Biden’s global corporate tax gambit

The corporate tax has always been a Rube Goldberg machine, trying to accomplish some simple tasks through unnecessarily complex machinations. So, it’s fitting, in a perverse way, that the Biden administration would try to jury-rig a patch for this complex machine.

That patch is called a “global minimum tax,” and President Joe Biden and Treasury Secretary Janet Yellen have gotten most of the world’s governments to sign up for it. A global minimum tax surely will not work, but it’s valuable nonetheless as a demonstration of the problems with a corporate income tax.

Taxing corporations is good politics for the same reason it’s imperfect policy: It’s hard to tell who really pays the tax. It seems to the average voter that nameless, faceless profitable corporations are paying the tax. But corporations are not people. Corporations do not consume. They never really have money. They simply hold money.

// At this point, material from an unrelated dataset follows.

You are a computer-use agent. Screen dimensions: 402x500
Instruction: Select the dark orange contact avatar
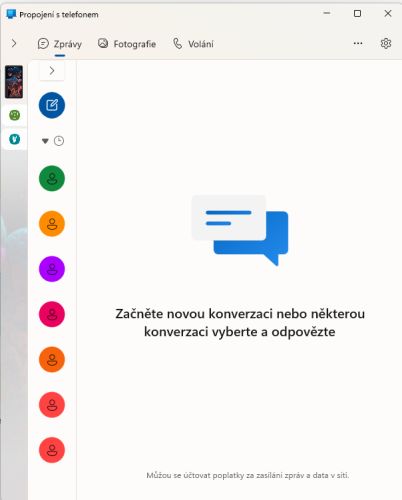coord(52,359)
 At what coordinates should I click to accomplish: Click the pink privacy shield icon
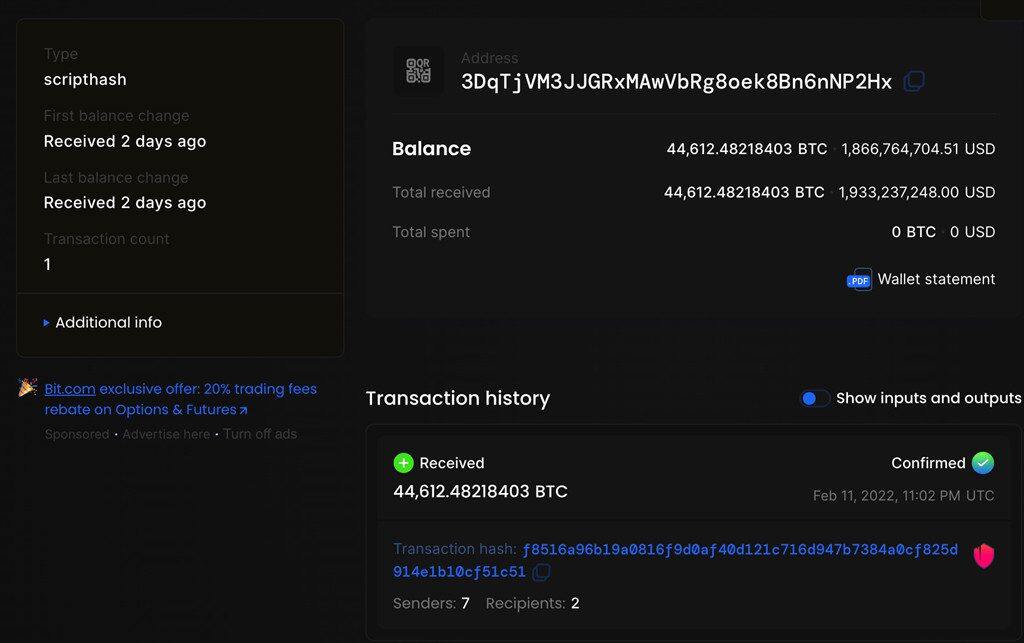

So, when a corporation “pays taxes,” it is really collecting and remitting taxes. Every dollar that flows into federal coffers through the federal corporate income tax is a dollar taken away from some humans. (This is what Mitt Romney probably meant in 2012 when he said, “Corporations are people.” They are made up of people.)

We don’t know what would happen if you totally scrapped the corporate income tax. The corporations would probably pay higher wages. They would probably charge lower prices. Shareholders would probably get higher returns in terms of share prices and dividends. Notably, those shareholders and wage-earners pay taxes on their investment and labor income, which is diminished by the corporate income tax.

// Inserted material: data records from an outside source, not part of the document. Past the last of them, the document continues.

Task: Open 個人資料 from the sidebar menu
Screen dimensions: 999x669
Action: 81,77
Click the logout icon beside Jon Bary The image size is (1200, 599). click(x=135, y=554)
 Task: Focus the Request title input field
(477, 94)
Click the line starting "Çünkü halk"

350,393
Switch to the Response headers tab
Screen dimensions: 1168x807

Economists have long argued over the incidence of the tax — who pays how much of the corporate income tax — and the correct answer is, “It depends.” What’s not up for debate is that the corporate income tax is a small portion of tax revenues. They generate about 7% of federal revenue, according to the Tax Foundation, and only about 3.9% of all government revenue when we include all state and local taxes along with federal taxes.

Economists also agree on another aspect of the corporate tax: Companies flock to countries that have lower corporate rates.

When Congress and President Donald Trump cut the federal corporate income tax from 35% to 21% in the Tax Cuts and Jobs Act, that helped the U.S. economy for many reasons, including lowering the incentive for companies to flee for lower-tax jurisdictions such as Ireland and Hungary.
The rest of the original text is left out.